In FIG. 2, the pre-cleaning irradiator (1B) may directly irradiates a photosensitive layer of the photoreceptor. In addition, the imagewise light and discharging light may be irradiated through the translucent substrate. Other than the imagewise light irradiation, pre-cleaning irradiation and discharging light irradiation, a pre-transfer irradiation and an irradiation before the imagewise light irradiation may be performed on the photoreceptor.
The above-mentioned image forming units may be fixedly set in a copier, a facsimile or a printer. However, the image forming units may be set therein as a process cartridge. FIG. 3 illustrates an embodiment of the process cartridge, and not limited thereto. The process cartridge means an image forming unit (or device) including at least a photoreceptor (11) and one of a charger (12), an imagewise light irradiator (13), an image developer (14), an image transferer (16), a cleaner (17) and a discharger (1A). The photoreceptor (11) is a drum-shaped photoreceptor satisfying the requirements of the present invention, and may have the shape a sheet or an endless belt.
FIG. 4 is a schematic view illustrating another embodiment of the image forming apparatus of the present invention, wherein a charger (12), an irradiator (13), image developers (14Bk, 14C, 14M and 14Y) for each color toner (Bk, C, M and Y), an intermediate transfer belt (1F) as an intermediate transferer and a cleaner (17) are located around a photoreceptor (11).
The photoreceptor (11) is an electrophotographic photoreceptor satisfying the requirements of the present invention.
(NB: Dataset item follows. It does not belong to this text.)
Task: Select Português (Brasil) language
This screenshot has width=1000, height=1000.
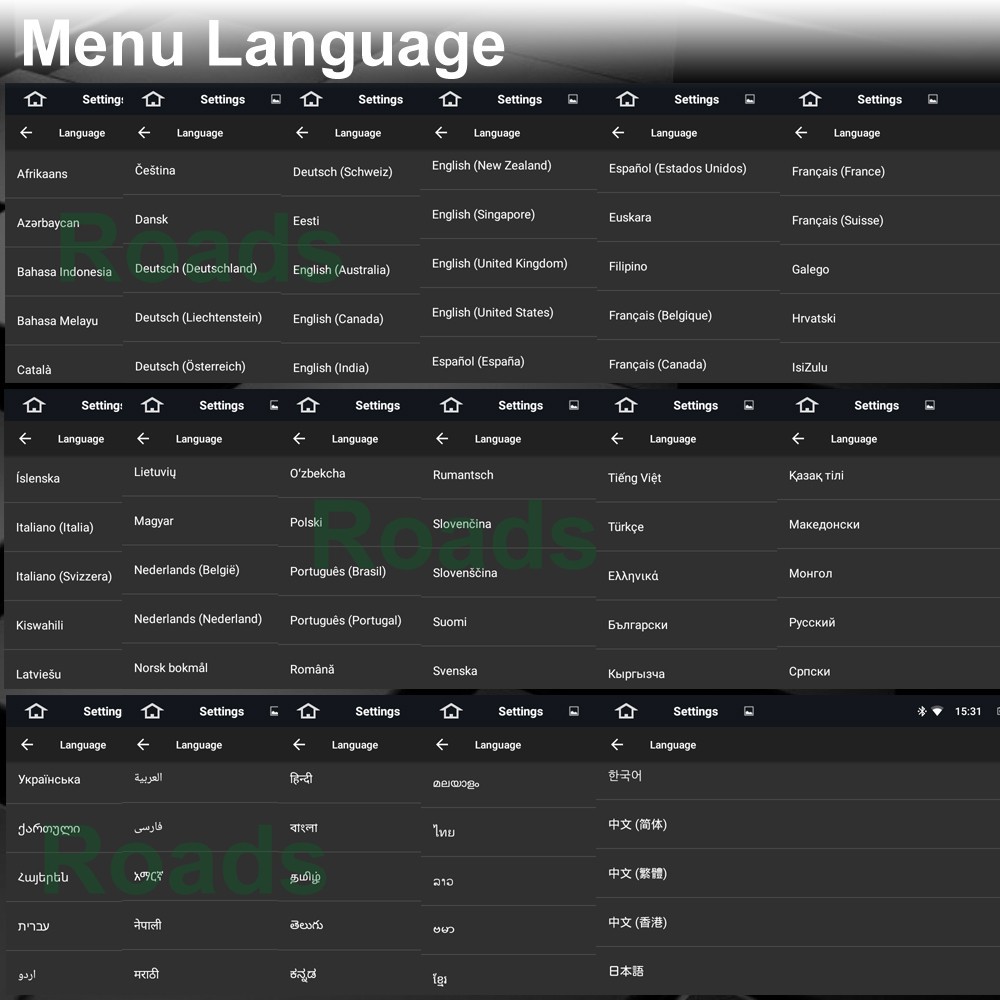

The image developers (14Bk, 14C, 14M and 14Y) can independently be controlled and only the image developer forming an image works. Toner image formed on the photoreceptor (11) is transferred onto the intermediate transfer belt (1F) by a first transferer (1D) located inside the intermediate transfer belt (1F). The first transferer (1D) is located contactable to and separable from the photoreceptor (11), and contacts the intermediate transfer belt (1F) to the photoreceptor (11) only when transferring a toner image. Each color toner image overlaid on the intermediate transfer belt (1F) is transferred onto the image receiving medium (18) together by a second transferer (1E) and fixed thereon by a fixer (19). The second transferer (1E) is located contactable to and separable from intermediate transfer belt (1F), and contacts the intermediate transfer belt (1F) only when transferring a toner image.
An electrophotographic image forming apparatus using a transfer drum sequentially transfers each color toner image on a transfer material electrostatically absorbed onto the transfer drum and cannot transfer toner images onto a thick paper. However, the image forming apparatus in FIG. 4 overlaps each color toner image on the intermediate transfer belt (1F) and does not limit the transfer material. Such an intermediate transferer can be used not only in the image forming apparatus in FIG. 4 but also the image forming apparatuses in FIGS. 1, 2 and 3, and image forming apparatuses in FIGS. 5 and 6 mentioned later.
FIGS. 5 and 6 are schematic views illustrating partial cross-sections of embodiments of full-color image forming apparatuses of the present invention, using toners of four colors, i.e., yellow (Y), magenta (M), cyan (C) and black (Bk) and including photoreceptors (1Y, 1M, 11C and 11Bk) for each color, which satisfy the requirements of the present invention. Chargers (12Y, 12M, 12C and 12Bk), irradiators (13Y, 13M, 13C and 13Bk), image developers (14Y, 14M, 14C and 14Bk), cleaners (17Y, 17M, 17C and 17Bk), etc. are located around the photoreceptors (11Y, 11M, 11C and 11Bk) respectively. A transfer belt (1G) as a transfer material bearer contactable to and separable from the photoreceptors (11Y, 1M, 11C and 11Bk) in line is hung on a driver (1C). Transferers (16Y, 16M, 16C and 16Bk) are located facing the photoreceptors (11Y, 11M, 11C and 11Bk) across the transfer belt (1G).
The above-mentioned image forming units may be fixedly set in a copier, a facsimile or a printer. However, the image forming units may be set therein as a process cartridge. The process cartridge means an image forming unit (or device) including at least a photoreceptor and one of a charger, an imagewise light irradiator, an image developer, an image transferer, a cleaner and a discharger.
Having generally described this invention, further understanding can be obtained by reference to certain specific examples which are provided herein for the purpose of illustration only and are not intended to be limiting. In the descriptions in the following examples, the numbers represent weight ratios in parts, unless otherwise specified.

EXAMPLES

(Synthesis Example of Titanylphthalocyanine)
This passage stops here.